▶ _WORK INSTRUCTIONS_
Put the lines of the listing into a JSON list of strings, one string per line with blank lines omitted, starting at the line that has "Find the location" and stopping after the line that has "menu-file: File is". Leave the pictures out of the answer.

▶ _PROVIDED DATA_
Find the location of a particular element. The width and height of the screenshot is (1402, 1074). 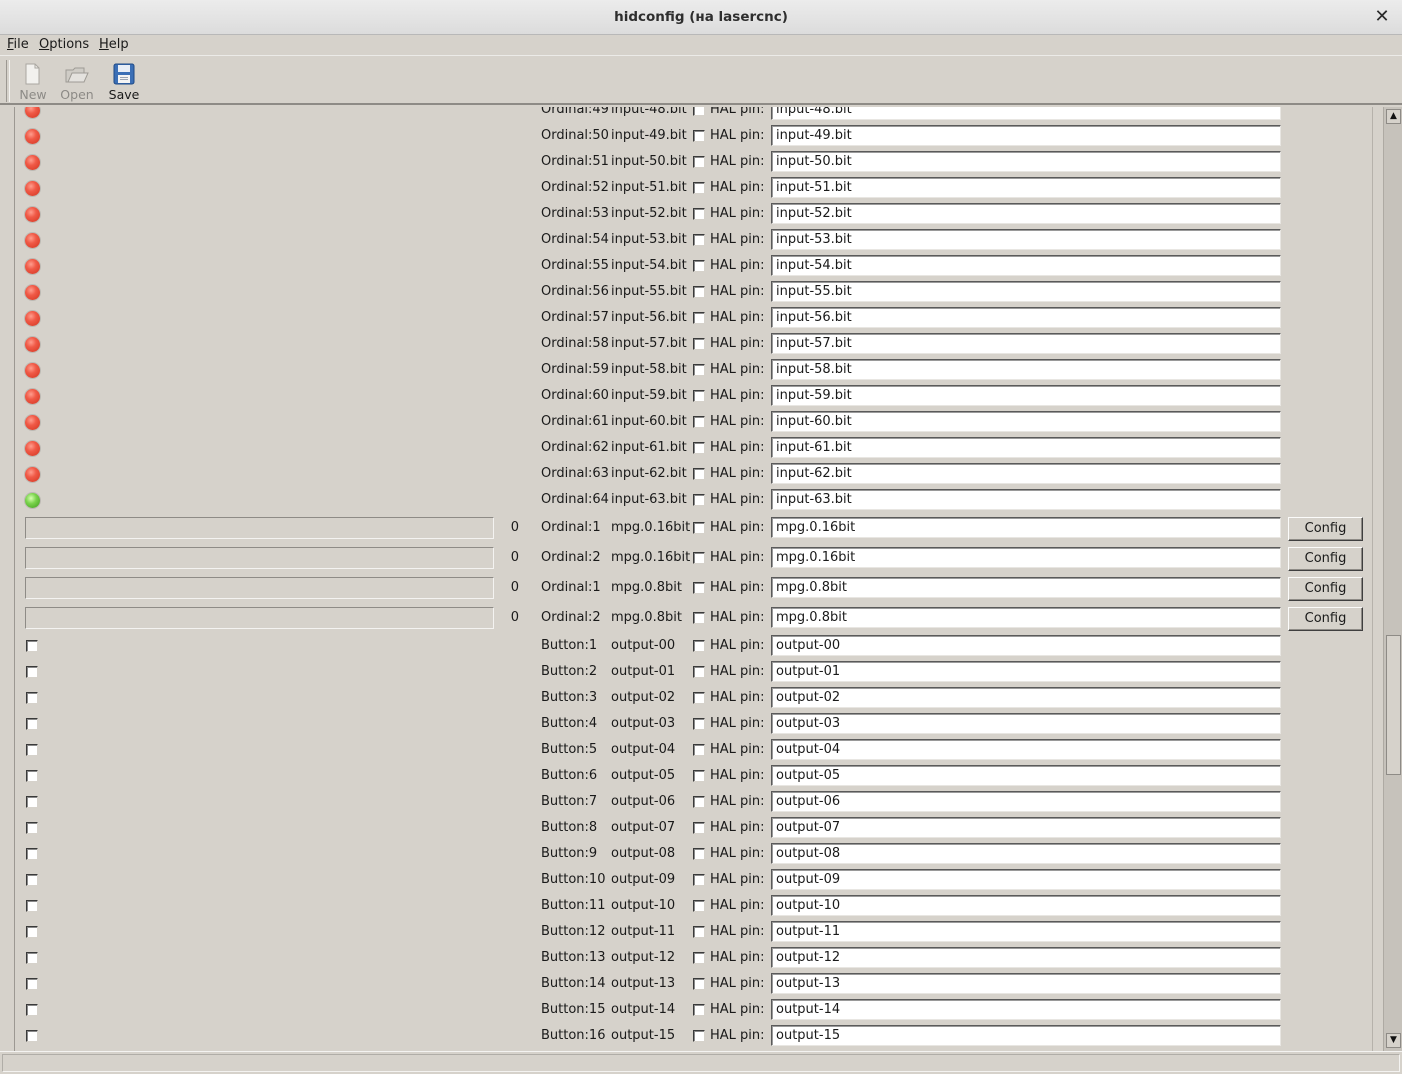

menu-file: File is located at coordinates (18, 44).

...

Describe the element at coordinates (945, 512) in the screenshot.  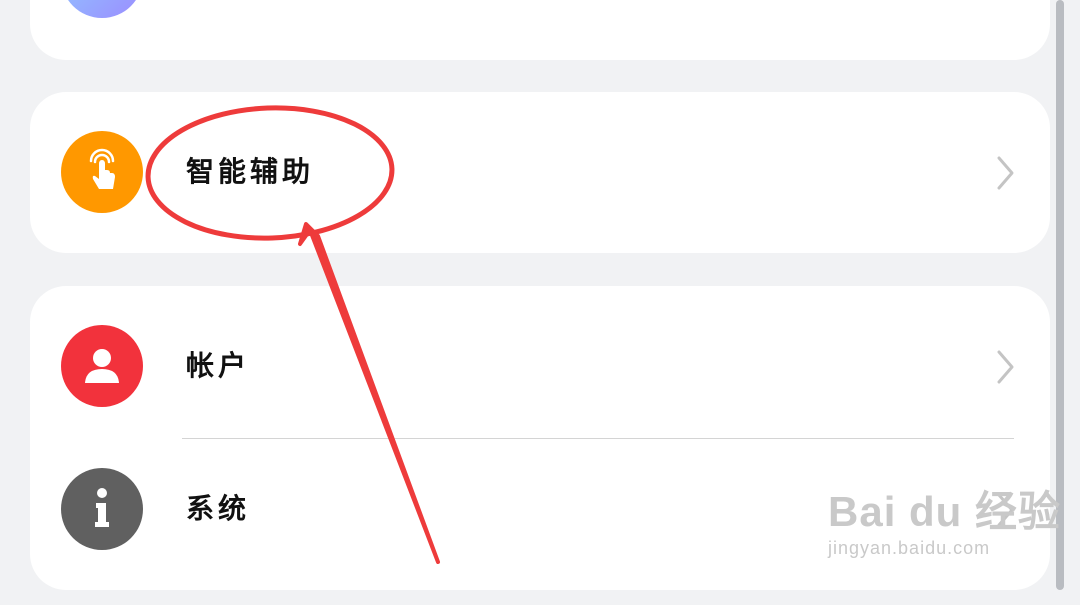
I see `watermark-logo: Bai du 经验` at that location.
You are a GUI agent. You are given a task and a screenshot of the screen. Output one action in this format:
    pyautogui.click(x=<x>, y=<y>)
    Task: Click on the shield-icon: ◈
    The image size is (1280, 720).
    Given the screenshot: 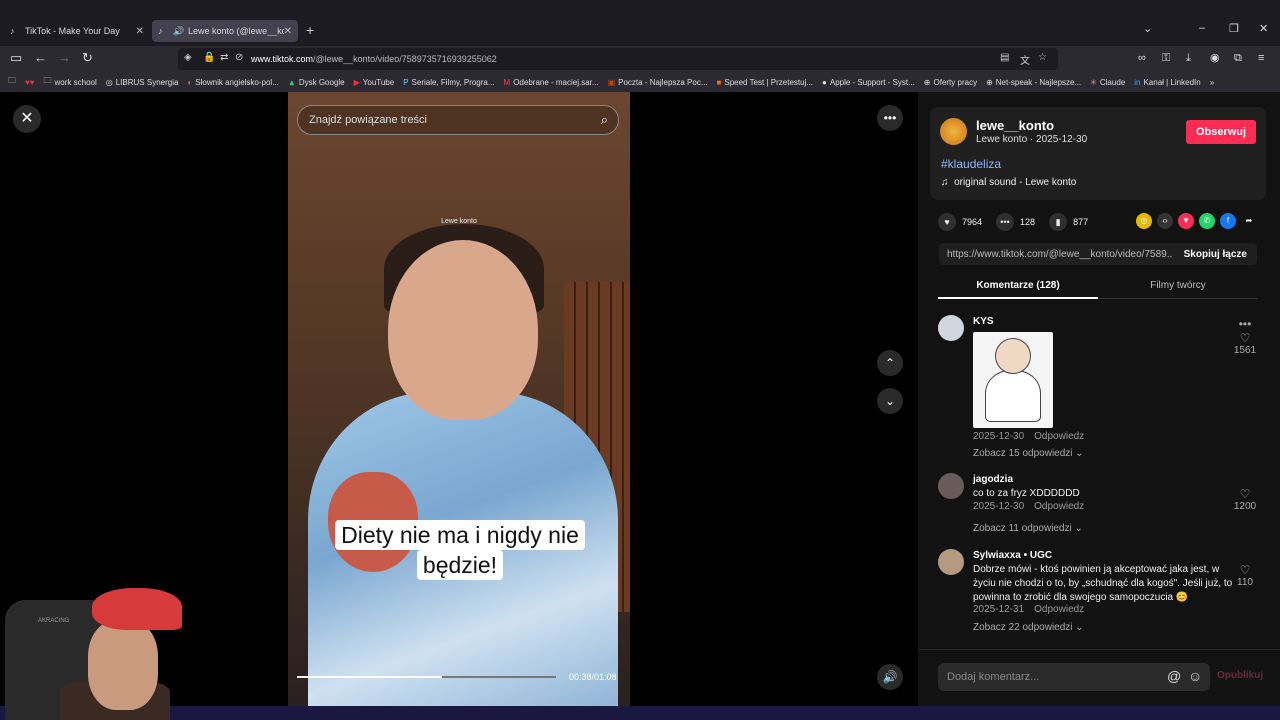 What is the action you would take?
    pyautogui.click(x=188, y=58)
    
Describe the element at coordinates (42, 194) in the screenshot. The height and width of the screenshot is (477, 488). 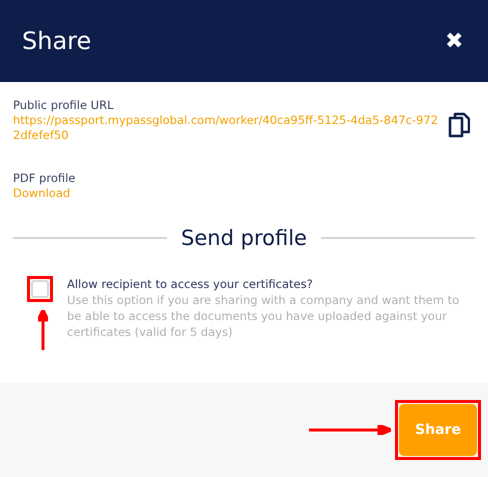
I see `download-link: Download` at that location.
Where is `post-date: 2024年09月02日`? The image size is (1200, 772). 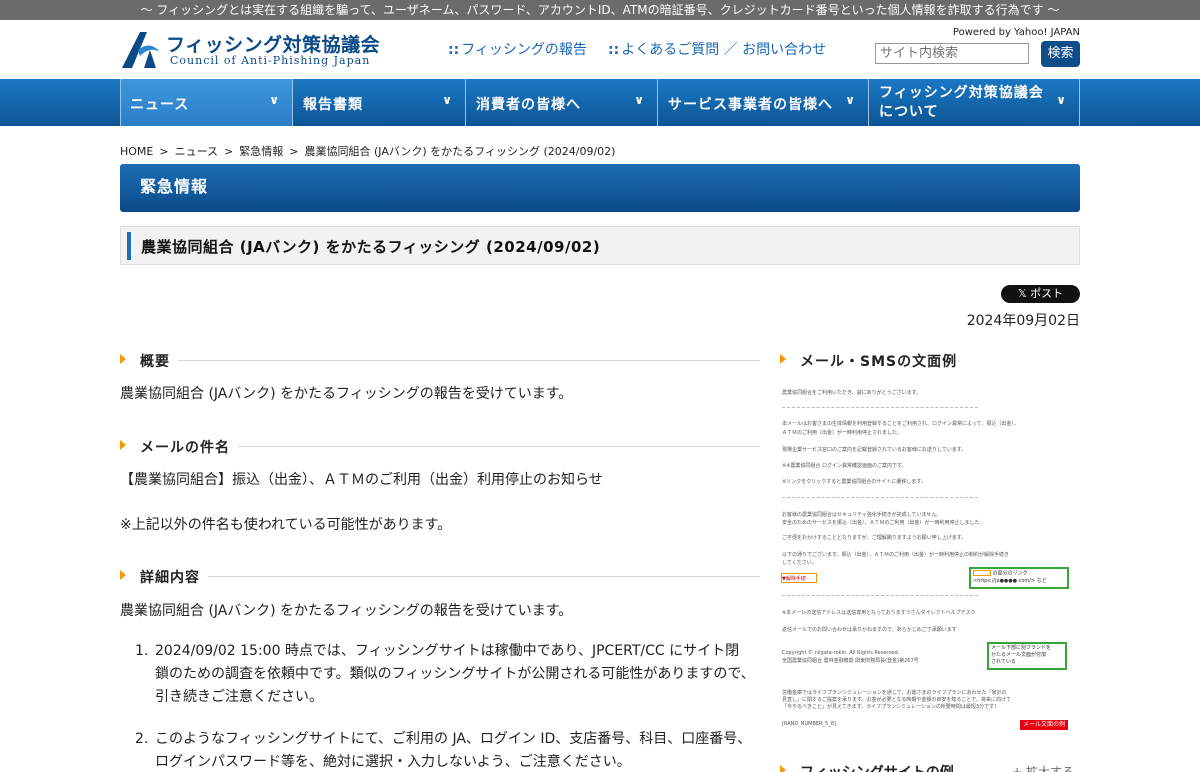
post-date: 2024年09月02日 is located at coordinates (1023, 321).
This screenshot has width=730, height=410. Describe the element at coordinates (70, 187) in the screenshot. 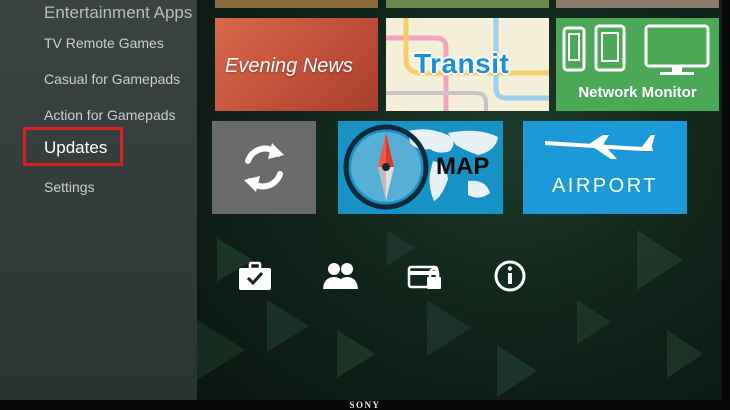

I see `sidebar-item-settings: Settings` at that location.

▶ _WRITTEN REPLY_
[
  "Find the location of a particular element. The width and height of the screenshot is (1402, 1074). ",
  "menu-file: File is located at coordinates (18, 44)."
]